В двух шагах от горизонта - страница 13
Над его лицом наклонилась фигура, потом голова его стала подниматься, ко рту поднесли стаканчик, но кофе там не было. В горле после глотка стало приятно скользко и холодно.
– Где я? – и не узнал голос. Спросил кто-то снаружи, хриплый, тихий, чужой.
– Лежи, лежи спокойно. Тебе сейчас нельзя резко. Может, попьешь еще?
– Телефон. Мне позвонить надо.
– Я заряжаться включила. Пусть немного зарядится.
Звонит и нервничает, а дочь успокаивает, говоря, он же не один там, а она ну тогда давай позвоним Лёне они вместе там вместе где и все. Все там вместе. А тот в ответ нету его и не знаю где я ему не нянька и так привез и деньги должны заплатить а он не отрабатывает. А потом покажут по новостям, и она еще больше будет переживать, и полное неведение вокруг. И она снова будет звонить и не спать будет, но когда рядом, то всё совсем иначе, шумно и сбежать хочется.
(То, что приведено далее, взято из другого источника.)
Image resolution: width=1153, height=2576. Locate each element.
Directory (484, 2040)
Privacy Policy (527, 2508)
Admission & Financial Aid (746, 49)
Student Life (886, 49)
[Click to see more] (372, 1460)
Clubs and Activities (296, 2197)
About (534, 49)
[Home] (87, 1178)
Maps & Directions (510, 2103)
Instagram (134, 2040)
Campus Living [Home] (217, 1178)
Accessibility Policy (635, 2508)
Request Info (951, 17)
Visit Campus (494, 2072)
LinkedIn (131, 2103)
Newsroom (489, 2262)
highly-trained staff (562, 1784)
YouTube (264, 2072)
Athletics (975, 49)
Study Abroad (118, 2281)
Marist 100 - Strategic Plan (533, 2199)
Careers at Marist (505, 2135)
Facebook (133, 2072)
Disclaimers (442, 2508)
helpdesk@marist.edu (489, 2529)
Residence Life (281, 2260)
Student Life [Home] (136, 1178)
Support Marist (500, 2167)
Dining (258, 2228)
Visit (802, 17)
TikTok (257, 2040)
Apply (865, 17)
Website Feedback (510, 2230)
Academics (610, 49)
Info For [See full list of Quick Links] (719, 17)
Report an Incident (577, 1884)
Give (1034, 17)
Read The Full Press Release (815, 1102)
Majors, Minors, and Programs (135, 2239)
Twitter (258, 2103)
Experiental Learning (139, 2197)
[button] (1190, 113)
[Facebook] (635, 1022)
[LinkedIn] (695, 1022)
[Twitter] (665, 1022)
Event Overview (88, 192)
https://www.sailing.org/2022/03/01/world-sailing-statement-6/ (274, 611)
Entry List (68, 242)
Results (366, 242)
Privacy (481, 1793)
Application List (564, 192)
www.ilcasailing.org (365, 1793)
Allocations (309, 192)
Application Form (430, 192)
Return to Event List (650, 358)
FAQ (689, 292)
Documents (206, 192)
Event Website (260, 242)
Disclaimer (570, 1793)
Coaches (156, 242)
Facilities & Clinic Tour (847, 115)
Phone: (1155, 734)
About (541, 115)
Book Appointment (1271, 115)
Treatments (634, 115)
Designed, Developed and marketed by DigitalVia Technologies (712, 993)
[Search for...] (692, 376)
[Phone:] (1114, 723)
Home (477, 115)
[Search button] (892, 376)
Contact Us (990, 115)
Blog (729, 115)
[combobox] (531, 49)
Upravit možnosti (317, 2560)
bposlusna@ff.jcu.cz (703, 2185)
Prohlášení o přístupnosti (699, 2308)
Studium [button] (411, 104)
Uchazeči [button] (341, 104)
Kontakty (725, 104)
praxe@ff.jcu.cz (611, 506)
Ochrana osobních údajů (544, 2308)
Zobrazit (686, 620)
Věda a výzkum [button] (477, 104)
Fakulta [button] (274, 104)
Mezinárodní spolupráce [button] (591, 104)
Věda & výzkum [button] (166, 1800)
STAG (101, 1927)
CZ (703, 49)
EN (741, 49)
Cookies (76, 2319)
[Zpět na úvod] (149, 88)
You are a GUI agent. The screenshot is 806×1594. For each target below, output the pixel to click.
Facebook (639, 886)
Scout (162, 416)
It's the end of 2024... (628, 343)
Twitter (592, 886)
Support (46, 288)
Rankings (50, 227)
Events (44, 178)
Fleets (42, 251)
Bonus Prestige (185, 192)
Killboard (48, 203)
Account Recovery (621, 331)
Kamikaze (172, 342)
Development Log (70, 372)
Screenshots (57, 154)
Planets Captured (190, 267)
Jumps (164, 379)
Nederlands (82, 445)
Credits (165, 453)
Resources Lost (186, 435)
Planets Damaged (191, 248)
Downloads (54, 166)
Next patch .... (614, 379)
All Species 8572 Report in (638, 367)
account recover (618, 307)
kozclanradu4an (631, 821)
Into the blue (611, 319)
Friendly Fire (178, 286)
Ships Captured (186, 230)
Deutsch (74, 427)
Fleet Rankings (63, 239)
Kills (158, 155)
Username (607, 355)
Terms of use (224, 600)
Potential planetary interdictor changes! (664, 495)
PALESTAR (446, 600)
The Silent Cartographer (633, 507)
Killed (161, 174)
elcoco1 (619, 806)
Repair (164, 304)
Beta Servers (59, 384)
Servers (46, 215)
Но только не сейчас, как всегда, когда она не рядом, когда что-нибудь происходит.
Резкая боль в голове.
И уже не захотелось подняться, позвонить, чтобы найти ее, чтобы успокоить их, чтобы успокоиться самому, чтобы пожалеть о том, что приехал и пришел сюда, когда можно было оставаться в семейном благоденствии, – всё стало безразличным и ненужным, отсутствующим, и только небытие тихо и безмятежно склонялось над ним, прикрывая веки, и он не находил за что можно было бы зацепиться, чтобы сопротивляться, за какую выбоину или выпуклость ухватиться, чтобы потом оправдаться хотя бы в попытке.
Он все же попробовал приподняться и увидел, что находится на дощатом помосте, на котором настелено одеяло, а у изголовья лежит его куртка, свернутая валиком. Палатка изнутри, в углу армейская буржуйка, и дрова потрескивают, разгораясь, как в тех зимних лагерях и учениях, когда сами заготавливали дрова дневальные и топили до вечера, пока войско выполняло задание. Даже зеркало, под которым на самодельном столике кружка и крем для бритья, и бритвенный станок, а напротив кусочек головы с лицом, в белом на белом. Чья голова, если никого, кроме него, нет больше. Глаза начали заплывать. Пчелы искусали, подумалось, – а кто же та бабочка с детскими глазами?
Тепло тянулось от печки к нему, приятно трогая обоняние смолистым запахом. Но подошвы ног мерзли, он пошевелил пальцами, натягивая невидимое одеяло на ступни, чтобы прикрыть от холода.
И снова сомкнулись глаза, и поплыло мимо разноцветным узором и галлюцинациями в виде снов. Кто-то кормил его с ложки бульоном, нежирным, но зато с ароматным запахом зелени, наполовину горячим, нежным и мягким, как когда-то в детстве во время респиратурки, а может быть чего-то посложнее, когда взрослые грудились вокруг, советуя друг другу горчичники, скипидар (чистейший, с концентрированным запахом и холодящим душу ощущением после растирки), только разве не банки, потому что их не было в доме…
«Зарядное есть? Мне позвонить надо», – сказала Наташа, потянувшись к сумочке и доставая цветастый плоский. «Саша, у тебя есть такой разъем?»
«Сейчас посмотрю, я не очень разбираюсь в этих тонкостях».
«Толстые уже не в моде», – сказал он тогда, прямо глядя ей в глаза. Холодно глядя.
«В моде любые толстосумчатые».
«Тебе уже хватит», – сказала она так же холодно и покосилась на бутылку.
«У меня еще есть. Я принесу», – сказал Саша рьяно и взмахнул дирижерской палочкой. На её трехпалом оконечнике оказался кусочек нарезанной колбасы с сыром в придачу.